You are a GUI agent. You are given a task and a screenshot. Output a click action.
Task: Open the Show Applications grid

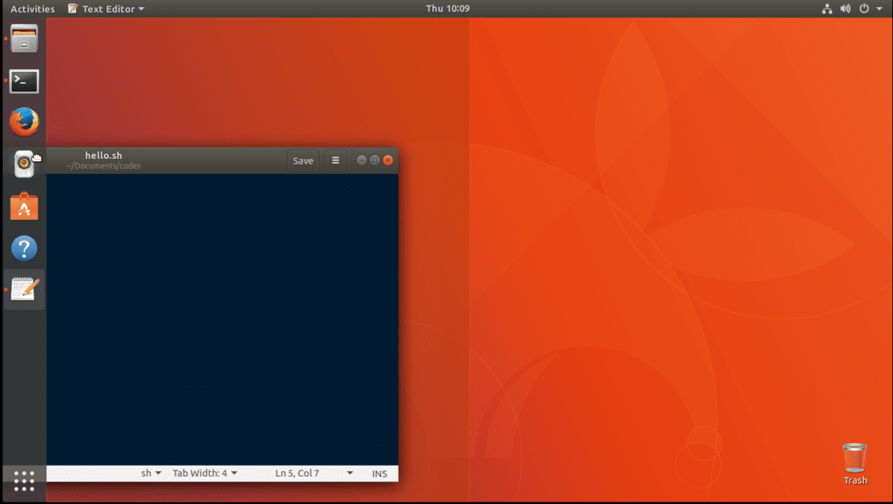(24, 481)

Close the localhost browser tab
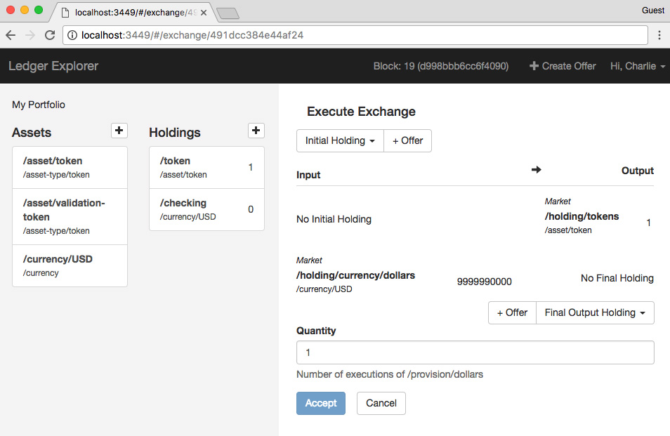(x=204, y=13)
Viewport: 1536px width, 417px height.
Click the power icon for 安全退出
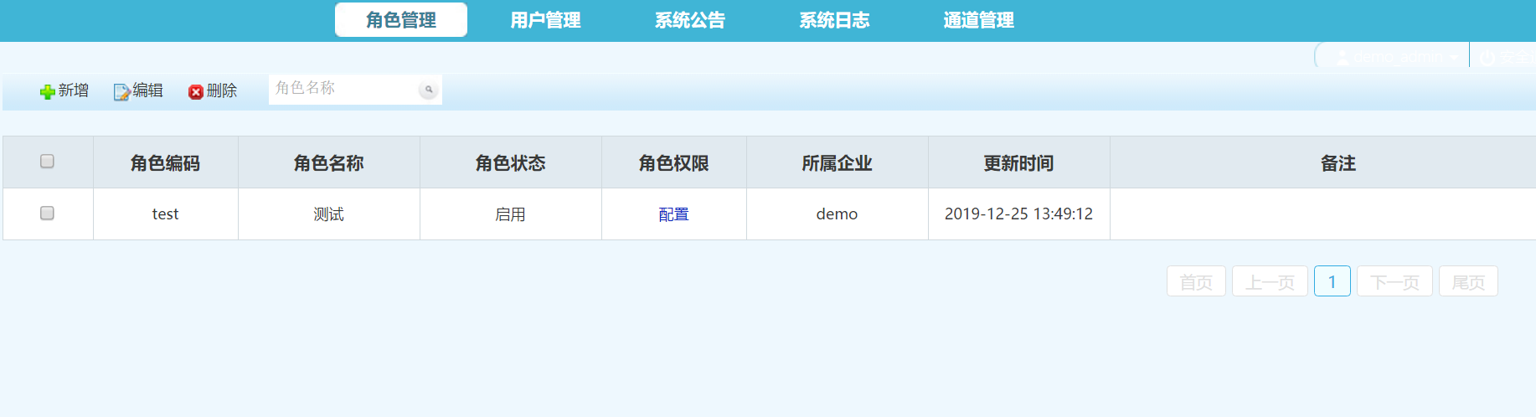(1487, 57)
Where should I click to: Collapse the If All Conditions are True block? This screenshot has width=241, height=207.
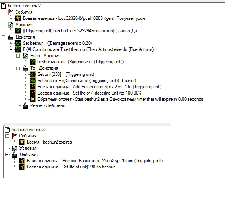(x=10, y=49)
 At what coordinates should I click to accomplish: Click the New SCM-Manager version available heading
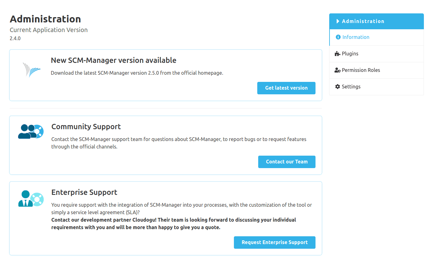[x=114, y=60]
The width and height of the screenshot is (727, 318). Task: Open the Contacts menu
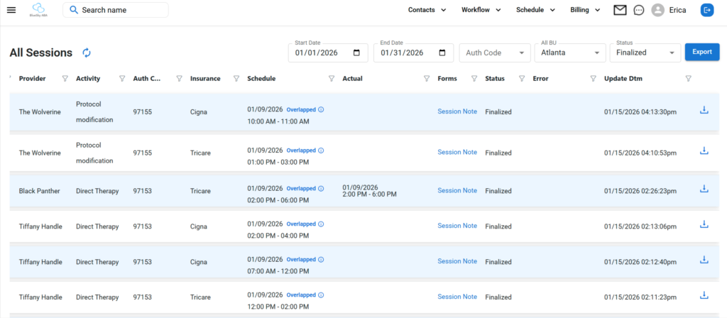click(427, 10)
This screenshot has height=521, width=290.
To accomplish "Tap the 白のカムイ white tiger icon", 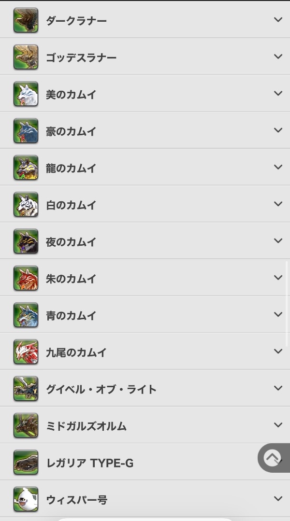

| What the task requires |
Before printing anything, remove the pictures; then print all the records exactly.

| Exercise solution |
You are a GUI agent. You are given a task and a screenshot. Output a click action.
Task: Open the Show Applications grid

(24, 481)

Close the localhost browser tab
(x=204, y=13)
Viewport: 1536px width, 417px height.
Click the power icon for 安全退出
(1487, 57)
Where should I click to: Collapse the If All Conditions are True block? This screenshot has width=241, height=207.
(x=10, y=49)
 At what coordinates should I click to accomplish: Click the New SCM-Manager version available heading
[x=114, y=60]
The width and height of the screenshot is (727, 318). Task: Open the Contacts menu
click(427, 10)
This screenshot has height=521, width=290.
To accomplish "Tap the 白のカムイ white tiger icon", 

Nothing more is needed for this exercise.